Challenge 1
Transcribe the entire listing that follows the takeaway curry text, line for line, and leave out the pictures.

Text passage
* * * * * * * * *
You are right - there is a definite indian takeaway taste that is difficult to replicate. You can make something that tastes fresher, more authentic or healthier, but sometimes you want that takeaway style. A number of the Pat Chapman books go through making a takeaway style dish, also have a look on ebay, there are a number of people selling takeaway style curry recipe kits with prebagged and measured spices and instructions - I am sure some of those are done by enterprising takeaways themselves. They have been pretty good, and not very expensive when I have tried them. Anyway, a couple of things that I have picked up on that help get that elusive flavour

  1. As you mentioned, pureeing the onions helps with the consistency, which is important
  2. Use a lot of garlic - takeaways use a base curry sauce as the start of every dish, I am sure it uses a lot more garlic than you imagine.
  3. Use Ghee as your cooking medium. And use a lot of it.
  4. Salt. Don't forget it (I know plenty of people who forget seasoning as soon as they are cooking anything 'ethnic')
  5. Add dried fenugreek leaves (Methi) towards the end of cooking. Smell them - smell familiar? Smells like the takeaway!
1
  • +1 for being the only one to recommend just adding salt.
    – Cascabel
    Apr 1, 2013 at 19:45
4

The main suggestion that I havent seen mentioned here is that Restaurant Indian uses base sauces.

An Indian restaurant will typically have two or three different base sauces - big pots of sauce cooking away all night, which forms the base of a curry. Each curry will use one or more of the base sauces, plus a variety of other ingredients which do not take very long to cook. This allows the restaurant to be able to prepare a curry very quickly, without having every curry already pre-made. It also contributes significantly to that 'restaurant curry' taste.

These base sauces are typically made up of large amount of onion, tomato and oil, maybe a couple of veges and a variety of spices for flavour. These are typically cooked so long that all the ingredients disintegrate, or a blender is used to puree the base sauce.

If you cant be bothered going down this route, my other suggestion would be to try using more oil - 3/4 tablespoons at a minimum probably

3
  • Restaurants use base sauces because it lets them divide/share the work effectively, not necessarily because it results in an inherently better final dish. A single-dish recipe will often effectively have you make the base sauce as part of the dish; you don't need a completely separate process.
    – Cascabel
    Apr 2, 2013 at 0:04
  • @Jefromi - many UK Indian takeaways build their dishes upon one or two basic sauces/gravies. It is a separate process and apart from creating the individual dish being cooked. I'm not necessarily suggesting this creates a "better" final dish, but it is the way it's done. I know this from personal experience, having made friends with the chefs and owners of my favourite local takeaways over the years and discussed their prep and cooking methods whilst waiting for my food.
    – Kev
    Apr 2, 2013 at 2:07
  • @Kev I'm not disagreeing that it's done separately. I'm just saying that often a single-dish recipe does something equivalent.
* * * * * * * * *
Data to use

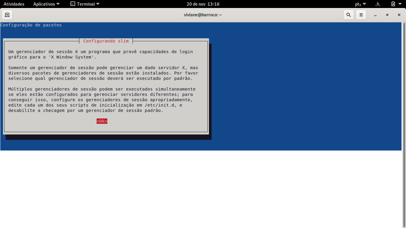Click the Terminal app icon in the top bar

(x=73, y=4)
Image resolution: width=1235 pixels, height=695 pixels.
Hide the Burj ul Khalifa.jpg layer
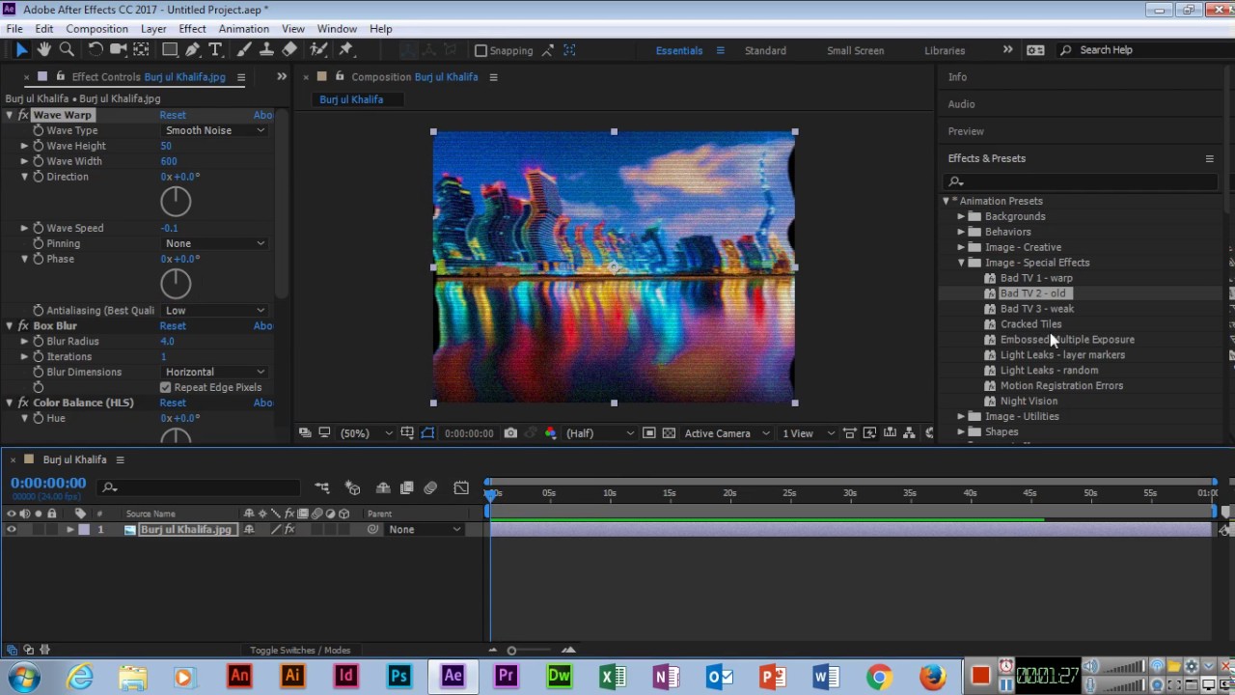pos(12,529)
* * * * * * * * *
Challenge 2
Answer these questions using the takeaway curry text above:
(a) Which cooking medium does the text recommend?
(b) What are base sauces typically made up of?
(c) What should be added towards the end of cooking?

Expected output 1
Click the Terminal app icon in the top bar

(x=73, y=4)
Image resolution: width=1235 pixels, height=695 pixels.
Hide the Burj ul Khalifa.jpg layer
pos(12,529)

Expected output 2
(a) Ghee.
(b) A large amount of onion, tomato and oil, maybe a couple of veges and a variety of spices.
(c) Dried fenugreek leaves (Methi).